If we want students to write quality poetry that doesn’t sound like they used a template, we need to actually expose them to high-quality poetry. We need them to know that poetry can take many different forms. Here’s the thing, even the best poets in the world are not going to excel in every poetic form… and that’s OK. When teaching poetry, I think it’s important to let students experiment with a bunch of different poetic forms so they can find what makes their hearts sing.

This is where one of my favourite poetry teaching activities comes in: poetry gallery walks! This set of poetry gallery walk posters features example poems for nine different poetic forms. Before I introduce a new poetic form, students can go on a poetry gallery walk to explore some examples. I always like to see if they can figure out the ‘rules’ of the poetic form as they go.

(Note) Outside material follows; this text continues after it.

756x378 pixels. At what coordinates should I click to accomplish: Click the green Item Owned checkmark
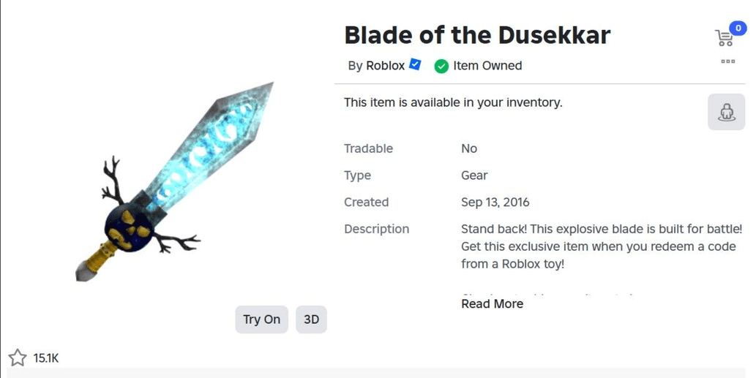pos(441,66)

Students move at their own pace and don’t have to read all the examples, but they should read at least a few. Afterward, we debrief by talking about what the poems had in common and what made them different. We share favourite lines and see if anyone has questions or comments they’d like to share about the meanings of or words in the poems. I like this structure because it makes the students do the work of figuring things out on their own rather than just listening to me tell them the  ‘rules’.

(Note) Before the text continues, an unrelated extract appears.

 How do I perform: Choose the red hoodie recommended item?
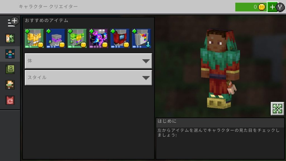pos(120,38)
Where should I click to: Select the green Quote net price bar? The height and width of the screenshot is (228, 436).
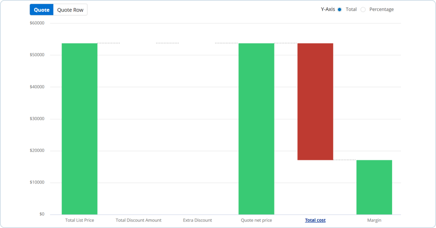point(256,129)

If space is limited in your room, see if you can use space in the hallways or outside for your gallery walks! I often do mine outdoors; our portable is magnetic, so I just stick the posters in whiteboard pockets and hang them up with magnetic whiteboard clips. However, if space isn’t available, you can also do a poetry pass-along with these little poetry cards (see below)!

Looking for more poetry teaching ideas for middle school or upper-elementary?

If so, check out this blog post that outlines how to structure a middle school poetry unit!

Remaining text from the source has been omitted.